◆ **Requirement**: Rewrite the listing below, replacing every instance of "computer-use agent" with "desktop assistant" and leaving everything else unchanged.
--- Start Information given ---
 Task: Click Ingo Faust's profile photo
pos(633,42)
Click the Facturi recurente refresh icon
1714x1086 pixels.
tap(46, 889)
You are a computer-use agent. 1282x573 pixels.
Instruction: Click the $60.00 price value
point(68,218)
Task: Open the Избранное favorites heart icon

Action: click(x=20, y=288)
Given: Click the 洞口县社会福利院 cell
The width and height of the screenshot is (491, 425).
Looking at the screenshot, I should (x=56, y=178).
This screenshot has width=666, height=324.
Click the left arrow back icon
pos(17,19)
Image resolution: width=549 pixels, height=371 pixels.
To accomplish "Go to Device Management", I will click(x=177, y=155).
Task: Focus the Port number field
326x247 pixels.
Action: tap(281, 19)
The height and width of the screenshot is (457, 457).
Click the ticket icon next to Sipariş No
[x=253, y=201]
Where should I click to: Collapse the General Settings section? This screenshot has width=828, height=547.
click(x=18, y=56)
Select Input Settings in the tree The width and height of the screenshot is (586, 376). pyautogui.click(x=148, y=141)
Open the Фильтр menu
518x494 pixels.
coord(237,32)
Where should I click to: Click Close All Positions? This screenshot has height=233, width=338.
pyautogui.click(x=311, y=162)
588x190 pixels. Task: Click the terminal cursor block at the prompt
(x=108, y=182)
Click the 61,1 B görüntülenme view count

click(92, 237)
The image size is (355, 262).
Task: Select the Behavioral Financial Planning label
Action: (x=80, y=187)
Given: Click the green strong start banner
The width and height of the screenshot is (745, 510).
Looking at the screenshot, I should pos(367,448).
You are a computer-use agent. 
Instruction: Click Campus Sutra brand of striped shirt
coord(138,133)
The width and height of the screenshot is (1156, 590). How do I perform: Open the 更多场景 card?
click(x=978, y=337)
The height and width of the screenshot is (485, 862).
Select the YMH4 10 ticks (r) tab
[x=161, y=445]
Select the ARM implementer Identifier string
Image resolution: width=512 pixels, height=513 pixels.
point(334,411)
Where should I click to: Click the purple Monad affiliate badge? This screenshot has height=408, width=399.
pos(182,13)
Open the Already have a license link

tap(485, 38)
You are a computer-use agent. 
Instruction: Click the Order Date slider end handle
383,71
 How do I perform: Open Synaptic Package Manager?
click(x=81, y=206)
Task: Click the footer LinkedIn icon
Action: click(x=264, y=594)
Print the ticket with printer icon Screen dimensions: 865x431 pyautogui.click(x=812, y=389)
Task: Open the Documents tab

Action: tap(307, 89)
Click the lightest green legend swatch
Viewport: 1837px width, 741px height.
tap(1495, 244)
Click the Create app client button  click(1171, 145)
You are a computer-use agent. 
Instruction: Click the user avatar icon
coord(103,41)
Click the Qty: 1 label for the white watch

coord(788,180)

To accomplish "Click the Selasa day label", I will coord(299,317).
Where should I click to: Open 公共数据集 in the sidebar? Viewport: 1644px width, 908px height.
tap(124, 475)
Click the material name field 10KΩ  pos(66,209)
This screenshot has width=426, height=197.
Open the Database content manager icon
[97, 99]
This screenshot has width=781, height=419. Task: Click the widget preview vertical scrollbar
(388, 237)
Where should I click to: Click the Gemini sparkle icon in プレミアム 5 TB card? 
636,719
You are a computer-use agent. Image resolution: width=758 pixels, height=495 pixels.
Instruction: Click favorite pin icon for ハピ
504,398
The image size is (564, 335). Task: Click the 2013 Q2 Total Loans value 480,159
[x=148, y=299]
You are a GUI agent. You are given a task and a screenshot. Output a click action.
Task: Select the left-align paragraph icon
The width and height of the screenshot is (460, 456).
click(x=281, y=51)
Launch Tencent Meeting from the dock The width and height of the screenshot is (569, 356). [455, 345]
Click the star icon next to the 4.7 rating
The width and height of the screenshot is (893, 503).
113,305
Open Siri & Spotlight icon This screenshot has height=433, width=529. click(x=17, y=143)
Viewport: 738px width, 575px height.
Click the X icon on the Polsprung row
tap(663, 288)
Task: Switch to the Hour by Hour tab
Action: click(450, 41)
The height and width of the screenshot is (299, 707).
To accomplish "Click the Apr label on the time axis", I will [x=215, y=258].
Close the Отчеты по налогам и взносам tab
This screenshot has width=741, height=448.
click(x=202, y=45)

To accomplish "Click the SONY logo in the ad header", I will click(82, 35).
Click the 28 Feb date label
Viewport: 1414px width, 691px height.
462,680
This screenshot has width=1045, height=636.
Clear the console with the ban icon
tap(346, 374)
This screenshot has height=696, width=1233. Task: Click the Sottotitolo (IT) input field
--- End Information given ---
◆ **Answer in full**:
 Task: Click Ingo Faust's profile photo
pos(633,42)
Click the Facturi recurente refresh icon
1714x1086 pixels.
tap(46, 889)
You are a desktop assistant. 1282x573 pixels.
Instruction: Click the $60.00 price value
point(68,218)
Task: Open the Избранное favorites heart icon

Action: click(x=20, y=288)
Given: Click the 洞口县社会福利院 cell
The width and height of the screenshot is (491, 425).
Looking at the screenshot, I should (x=56, y=178).
This screenshot has width=666, height=324.
Click the left arrow back icon
pos(17,19)
Image resolution: width=549 pixels, height=371 pixels.
To accomplish "Go to Device Management", I will click(x=177, y=155).
Task: Focus the Port number field
326x247 pixels.
Action: tap(281, 19)
The height and width of the screenshot is (457, 457).
Click the ticket icon next to Sipariş No
[x=253, y=201]
Where should I click to: Collapse the General Settings section? This screenshot has width=828, height=547.
click(x=18, y=56)
Select Input Settings in the tree The width and height of the screenshot is (586, 376). pyautogui.click(x=148, y=141)
Open the Фильтр menu
518x494 pixels.
coord(237,32)
Where should I click to: Click Close All Positions? This screenshot has height=233, width=338.
pyautogui.click(x=311, y=162)
588x190 pixels. Task: Click the terminal cursor block at the prompt
(x=108, y=182)
Click the 61,1 B görüntülenme view count

click(92, 237)
The image size is (355, 262).
Task: Select the Behavioral Financial Planning label
Action: (x=80, y=187)
Given: Click the green strong start banner
The width and height of the screenshot is (745, 510).
Looking at the screenshot, I should pos(367,448).
You are a desktop assistant. 
Instruction: Click Campus Sutra brand of striped shirt
coord(138,133)
The width and height of the screenshot is (1156, 590). How do I perform: Open the 更多场景 card?
click(x=978, y=337)
The height and width of the screenshot is (485, 862).
Select the YMH4 10 ticks (r) tab
[x=161, y=445]
Select the ARM implementer Identifier string
Image resolution: width=512 pixels, height=513 pixels.
point(334,411)
Where should I click to: Click the purple Monad affiliate badge? This screenshot has height=408, width=399.
pos(182,13)
Open the Already have a license link

tap(485, 38)
You are a desktop assistant. 
Instruction: Click the Order Date slider end handle
383,71
 How do I perform: Open Synaptic Package Manager?
click(x=81, y=206)
Task: Click the footer LinkedIn icon
Action: click(x=264, y=594)
Print the ticket with printer icon Screen dimensions: 865x431 pyautogui.click(x=812, y=389)
Task: Open the Documents tab

Action: tap(307, 89)
Click the lightest green legend swatch
Viewport: 1837px width, 741px height.
tap(1495, 244)
Click the Create app client button  click(1171, 145)
You are a desktop assistant. 
Instruction: Click the user avatar icon
coord(103,41)
Click the Qty: 1 label for the white watch

coord(788,180)

To accomplish "Click the Selasa day label", I will coord(299,317).
Where should I click to: Open 公共数据集 in the sidebar? Viewport: 1644px width, 908px height.
tap(124, 475)
Click the material name field 10KΩ  pos(66,209)
This screenshot has width=426, height=197.
Open the Database content manager icon
[97, 99]
This screenshot has width=781, height=419. Task: Click the widget preview vertical scrollbar
(388, 237)
Where should I click to: Click the Gemini sparkle icon in プレミアム 5 TB card? 
636,719
You are a desktop assistant. Image resolution: width=758 pixels, height=495 pixels.
Instruction: Click favorite pin icon for ハピ
504,398
The image size is (564, 335). Task: Click the 2013 Q2 Total Loans value 480,159
[x=148, y=299]
You are a GUI agent. You are given a task and a screenshot. Output a click action.
Task: Select the left-align paragraph icon
The width and height of the screenshot is (460, 456).
click(x=281, y=51)
Launch Tencent Meeting from the dock The width and height of the screenshot is (569, 356). [455, 345]
Click the star icon next to the 4.7 rating
The width and height of the screenshot is (893, 503).
113,305
Open Siri & Spotlight icon This screenshot has height=433, width=529. click(x=17, y=143)
Viewport: 738px width, 575px height.
Click the X icon on the Polsprung row
tap(663, 288)
Task: Switch to the Hour by Hour tab
Action: click(450, 41)
The height and width of the screenshot is (299, 707).
To accomplish "Click the Apr label on the time axis", I will [x=215, y=258].
Close the Отчеты по налогам и взносам tab
This screenshot has width=741, height=448.
click(x=202, y=45)

To accomplish "Click the SONY logo in the ad header", I will click(82, 35).
Click the 28 Feb date label
Viewport: 1414px width, 691px height.
462,680
This screenshot has width=1045, height=636.
Clear the console with the ban icon
tap(346, 374)
This screenshot has height=696, width=1233. Task: Click the Sottotitolo (IT) input field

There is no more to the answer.